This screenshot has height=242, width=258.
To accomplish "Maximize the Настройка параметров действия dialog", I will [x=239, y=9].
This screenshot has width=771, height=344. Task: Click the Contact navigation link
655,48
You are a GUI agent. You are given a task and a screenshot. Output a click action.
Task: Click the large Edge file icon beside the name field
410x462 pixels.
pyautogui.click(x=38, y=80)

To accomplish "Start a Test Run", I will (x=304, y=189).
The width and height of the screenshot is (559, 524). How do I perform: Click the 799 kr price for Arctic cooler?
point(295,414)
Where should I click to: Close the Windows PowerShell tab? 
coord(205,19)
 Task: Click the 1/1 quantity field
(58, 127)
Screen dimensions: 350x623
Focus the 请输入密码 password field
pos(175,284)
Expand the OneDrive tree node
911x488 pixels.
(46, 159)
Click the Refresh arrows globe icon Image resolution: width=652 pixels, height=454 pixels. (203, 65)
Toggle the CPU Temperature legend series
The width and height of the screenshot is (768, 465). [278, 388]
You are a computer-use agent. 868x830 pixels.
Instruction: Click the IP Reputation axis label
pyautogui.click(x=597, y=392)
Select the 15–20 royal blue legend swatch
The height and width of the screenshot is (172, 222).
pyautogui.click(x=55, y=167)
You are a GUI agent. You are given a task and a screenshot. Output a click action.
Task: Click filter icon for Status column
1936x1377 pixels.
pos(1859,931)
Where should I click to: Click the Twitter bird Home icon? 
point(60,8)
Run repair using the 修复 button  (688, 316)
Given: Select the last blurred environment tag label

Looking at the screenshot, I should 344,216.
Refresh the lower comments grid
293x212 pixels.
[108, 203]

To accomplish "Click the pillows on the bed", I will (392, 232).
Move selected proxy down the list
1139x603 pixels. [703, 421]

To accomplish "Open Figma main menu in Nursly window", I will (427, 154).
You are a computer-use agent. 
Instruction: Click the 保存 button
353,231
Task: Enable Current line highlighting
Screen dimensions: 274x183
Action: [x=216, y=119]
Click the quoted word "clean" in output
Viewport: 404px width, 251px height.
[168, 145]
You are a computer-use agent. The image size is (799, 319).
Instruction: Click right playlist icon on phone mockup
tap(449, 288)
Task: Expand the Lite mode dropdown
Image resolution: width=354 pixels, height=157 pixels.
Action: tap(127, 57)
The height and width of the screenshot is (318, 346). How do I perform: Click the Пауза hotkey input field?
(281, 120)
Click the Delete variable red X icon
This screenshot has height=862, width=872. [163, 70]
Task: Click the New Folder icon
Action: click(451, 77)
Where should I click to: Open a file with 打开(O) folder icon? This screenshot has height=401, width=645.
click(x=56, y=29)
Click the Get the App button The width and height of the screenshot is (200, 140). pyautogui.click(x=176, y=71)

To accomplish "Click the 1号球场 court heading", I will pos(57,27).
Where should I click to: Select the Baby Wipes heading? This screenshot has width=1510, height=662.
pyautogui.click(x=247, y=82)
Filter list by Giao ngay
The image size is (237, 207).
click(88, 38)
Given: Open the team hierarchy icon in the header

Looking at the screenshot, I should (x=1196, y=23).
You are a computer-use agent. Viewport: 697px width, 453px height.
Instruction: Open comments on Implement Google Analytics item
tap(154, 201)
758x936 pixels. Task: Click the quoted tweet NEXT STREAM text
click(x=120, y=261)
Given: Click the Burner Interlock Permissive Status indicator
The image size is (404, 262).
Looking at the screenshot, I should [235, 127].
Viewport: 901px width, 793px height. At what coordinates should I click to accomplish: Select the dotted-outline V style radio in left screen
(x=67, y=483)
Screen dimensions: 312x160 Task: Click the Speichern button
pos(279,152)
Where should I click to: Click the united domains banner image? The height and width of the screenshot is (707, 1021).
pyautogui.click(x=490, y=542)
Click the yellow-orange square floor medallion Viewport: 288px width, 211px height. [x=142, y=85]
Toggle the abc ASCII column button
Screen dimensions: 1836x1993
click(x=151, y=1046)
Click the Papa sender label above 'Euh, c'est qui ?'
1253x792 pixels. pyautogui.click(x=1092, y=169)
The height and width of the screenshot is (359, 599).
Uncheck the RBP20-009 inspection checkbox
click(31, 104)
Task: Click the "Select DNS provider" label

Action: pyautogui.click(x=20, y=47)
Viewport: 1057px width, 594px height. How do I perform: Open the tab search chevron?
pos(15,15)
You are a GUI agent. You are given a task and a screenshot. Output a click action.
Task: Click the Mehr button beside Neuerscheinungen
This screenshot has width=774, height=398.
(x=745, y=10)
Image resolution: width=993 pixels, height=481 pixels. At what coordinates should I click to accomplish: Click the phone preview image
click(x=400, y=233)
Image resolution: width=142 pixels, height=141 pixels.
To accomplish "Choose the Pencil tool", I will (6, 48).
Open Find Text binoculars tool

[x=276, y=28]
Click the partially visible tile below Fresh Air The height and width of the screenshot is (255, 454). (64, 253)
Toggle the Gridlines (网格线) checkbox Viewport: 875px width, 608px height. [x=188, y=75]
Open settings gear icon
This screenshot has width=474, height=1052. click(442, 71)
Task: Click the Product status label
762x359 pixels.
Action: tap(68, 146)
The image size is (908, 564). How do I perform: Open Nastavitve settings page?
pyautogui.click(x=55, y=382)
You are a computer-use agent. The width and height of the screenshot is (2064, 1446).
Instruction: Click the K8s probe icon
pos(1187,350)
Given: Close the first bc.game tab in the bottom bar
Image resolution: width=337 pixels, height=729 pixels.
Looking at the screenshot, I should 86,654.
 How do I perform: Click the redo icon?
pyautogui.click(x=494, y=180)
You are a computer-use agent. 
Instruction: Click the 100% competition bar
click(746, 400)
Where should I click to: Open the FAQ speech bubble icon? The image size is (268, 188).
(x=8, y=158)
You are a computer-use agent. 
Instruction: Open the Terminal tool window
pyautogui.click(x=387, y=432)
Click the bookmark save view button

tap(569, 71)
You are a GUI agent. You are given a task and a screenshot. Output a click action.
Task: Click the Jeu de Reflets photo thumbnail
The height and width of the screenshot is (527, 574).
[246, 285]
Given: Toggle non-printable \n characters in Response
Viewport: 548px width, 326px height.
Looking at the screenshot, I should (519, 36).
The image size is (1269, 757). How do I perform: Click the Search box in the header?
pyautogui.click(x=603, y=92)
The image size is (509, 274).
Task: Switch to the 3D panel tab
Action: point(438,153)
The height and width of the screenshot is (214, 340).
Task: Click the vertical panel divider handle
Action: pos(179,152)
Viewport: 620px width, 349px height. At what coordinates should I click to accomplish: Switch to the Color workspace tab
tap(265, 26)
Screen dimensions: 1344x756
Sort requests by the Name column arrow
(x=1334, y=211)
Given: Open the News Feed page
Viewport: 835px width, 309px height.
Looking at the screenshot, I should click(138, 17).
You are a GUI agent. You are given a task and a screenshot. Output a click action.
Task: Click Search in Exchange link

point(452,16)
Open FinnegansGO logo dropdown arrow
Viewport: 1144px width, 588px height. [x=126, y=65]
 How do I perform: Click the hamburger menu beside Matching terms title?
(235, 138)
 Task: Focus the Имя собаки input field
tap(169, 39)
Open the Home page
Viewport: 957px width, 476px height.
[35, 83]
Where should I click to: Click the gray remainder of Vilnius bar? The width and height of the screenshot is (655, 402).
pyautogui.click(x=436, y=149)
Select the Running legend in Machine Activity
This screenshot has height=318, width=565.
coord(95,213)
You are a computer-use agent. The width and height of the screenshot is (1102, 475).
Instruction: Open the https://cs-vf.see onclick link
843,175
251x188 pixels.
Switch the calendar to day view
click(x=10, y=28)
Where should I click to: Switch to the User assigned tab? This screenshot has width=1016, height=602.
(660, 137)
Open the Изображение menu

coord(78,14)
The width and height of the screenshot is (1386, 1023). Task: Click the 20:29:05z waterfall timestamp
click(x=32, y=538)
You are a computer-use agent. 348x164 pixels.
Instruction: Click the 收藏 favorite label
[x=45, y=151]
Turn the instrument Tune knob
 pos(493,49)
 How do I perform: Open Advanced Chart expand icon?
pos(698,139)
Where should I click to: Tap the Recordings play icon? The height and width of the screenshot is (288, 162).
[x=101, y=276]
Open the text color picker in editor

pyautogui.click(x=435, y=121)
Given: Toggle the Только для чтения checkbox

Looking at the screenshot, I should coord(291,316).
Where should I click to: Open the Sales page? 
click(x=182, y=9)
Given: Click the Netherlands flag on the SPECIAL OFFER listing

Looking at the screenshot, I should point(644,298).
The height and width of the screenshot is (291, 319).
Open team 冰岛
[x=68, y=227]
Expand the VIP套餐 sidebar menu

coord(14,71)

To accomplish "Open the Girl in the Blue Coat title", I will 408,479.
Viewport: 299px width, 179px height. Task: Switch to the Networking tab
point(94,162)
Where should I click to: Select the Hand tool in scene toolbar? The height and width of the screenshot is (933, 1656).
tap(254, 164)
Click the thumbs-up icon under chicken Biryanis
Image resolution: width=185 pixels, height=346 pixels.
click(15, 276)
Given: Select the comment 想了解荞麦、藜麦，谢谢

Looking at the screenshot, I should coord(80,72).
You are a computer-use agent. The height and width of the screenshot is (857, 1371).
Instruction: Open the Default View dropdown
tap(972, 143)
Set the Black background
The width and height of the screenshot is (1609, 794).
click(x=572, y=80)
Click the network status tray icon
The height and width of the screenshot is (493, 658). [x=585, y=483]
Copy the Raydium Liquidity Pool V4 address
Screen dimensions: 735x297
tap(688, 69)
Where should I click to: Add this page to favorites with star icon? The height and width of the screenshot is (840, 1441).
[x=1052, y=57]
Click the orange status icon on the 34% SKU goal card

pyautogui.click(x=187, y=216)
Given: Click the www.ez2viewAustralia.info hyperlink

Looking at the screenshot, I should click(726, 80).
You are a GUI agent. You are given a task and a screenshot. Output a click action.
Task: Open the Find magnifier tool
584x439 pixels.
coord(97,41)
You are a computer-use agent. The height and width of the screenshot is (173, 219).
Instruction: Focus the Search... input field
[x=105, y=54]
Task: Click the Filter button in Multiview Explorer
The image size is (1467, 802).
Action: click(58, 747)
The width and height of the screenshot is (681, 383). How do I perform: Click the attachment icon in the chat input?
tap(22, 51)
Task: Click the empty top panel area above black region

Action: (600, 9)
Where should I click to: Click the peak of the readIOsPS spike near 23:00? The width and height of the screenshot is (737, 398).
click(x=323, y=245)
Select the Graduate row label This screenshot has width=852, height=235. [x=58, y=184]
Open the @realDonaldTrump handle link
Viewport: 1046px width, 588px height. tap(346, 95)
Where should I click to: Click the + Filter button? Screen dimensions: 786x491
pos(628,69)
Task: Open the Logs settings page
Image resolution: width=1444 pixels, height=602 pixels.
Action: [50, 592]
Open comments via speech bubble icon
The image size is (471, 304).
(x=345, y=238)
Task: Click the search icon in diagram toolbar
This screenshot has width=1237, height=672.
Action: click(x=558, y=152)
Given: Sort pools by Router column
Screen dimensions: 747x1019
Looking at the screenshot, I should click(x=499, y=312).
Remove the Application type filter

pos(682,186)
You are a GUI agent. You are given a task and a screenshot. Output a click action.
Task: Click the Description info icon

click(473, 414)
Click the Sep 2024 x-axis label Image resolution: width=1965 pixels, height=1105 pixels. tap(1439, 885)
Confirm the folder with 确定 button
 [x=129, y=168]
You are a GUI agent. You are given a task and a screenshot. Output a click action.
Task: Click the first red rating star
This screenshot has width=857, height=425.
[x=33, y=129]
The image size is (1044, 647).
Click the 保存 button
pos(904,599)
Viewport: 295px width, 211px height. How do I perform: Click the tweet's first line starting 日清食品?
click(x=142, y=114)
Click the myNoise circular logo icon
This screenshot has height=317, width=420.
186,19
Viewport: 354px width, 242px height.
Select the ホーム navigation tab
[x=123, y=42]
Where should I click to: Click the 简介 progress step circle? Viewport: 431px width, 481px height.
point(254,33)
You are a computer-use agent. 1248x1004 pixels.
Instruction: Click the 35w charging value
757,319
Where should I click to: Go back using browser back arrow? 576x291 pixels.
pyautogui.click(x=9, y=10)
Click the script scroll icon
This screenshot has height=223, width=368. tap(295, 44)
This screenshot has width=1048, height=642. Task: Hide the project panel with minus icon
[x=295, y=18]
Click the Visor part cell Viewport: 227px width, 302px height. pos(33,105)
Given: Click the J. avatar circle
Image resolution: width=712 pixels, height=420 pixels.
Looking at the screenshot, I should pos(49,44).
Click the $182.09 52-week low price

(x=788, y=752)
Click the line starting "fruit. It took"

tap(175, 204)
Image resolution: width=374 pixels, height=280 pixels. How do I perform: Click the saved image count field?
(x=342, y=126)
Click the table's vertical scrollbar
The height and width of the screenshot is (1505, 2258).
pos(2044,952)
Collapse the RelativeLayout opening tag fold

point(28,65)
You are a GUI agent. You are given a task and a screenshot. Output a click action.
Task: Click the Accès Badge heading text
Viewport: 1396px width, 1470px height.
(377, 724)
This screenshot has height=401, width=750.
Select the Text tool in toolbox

**DIRECTIVE:** Can you copy out everything in the records above, from the line containing "Task: Click the search" down to the line containing "[x=123, y=42]", and nothing else?

**WORKED ANSWER:**
Task: Click the search icon in diagram toolbar
This screenshot has width=1237, height=672.
Action: click(x=558, y=152)
Given: Sort pools by Router column
Screen dimensions: 747x1019
Looking at the screenshot, I should click(x=499, y=312).
Remove the Application type filter

pos(682,186)
You are a GUI agent. You are given a task and a screenshot. Output a click action.
Task: Click the Description info icon

click(473, 414)
Click the Sep 2024 x-axis label Image resolution: width=1965 pixels, height=1105 pixels. tap(1439, 885)
Confirm the folder with 确定 button
 [x=129, y=168]
You are a GUI agent. You are given a task and a screenshot. Output a click action.
Task: Click the first red rating star
This screenshot has width=857, height=425.
[x=33, y=129]
The image size is (1044, 647).
Click the 保存 button
pos(904,599)
Viewport: 295px width, 211px height. How do I perform: Click the tweet's first line starting 日清食品?
click(x=142, y=114)
Click the myNoise circular logo icon
This screenshot has height=317, width=420.
186,19
Viewport: 354px width, 242px height.
Select the ホーム navigation tab
[x=123, y=42]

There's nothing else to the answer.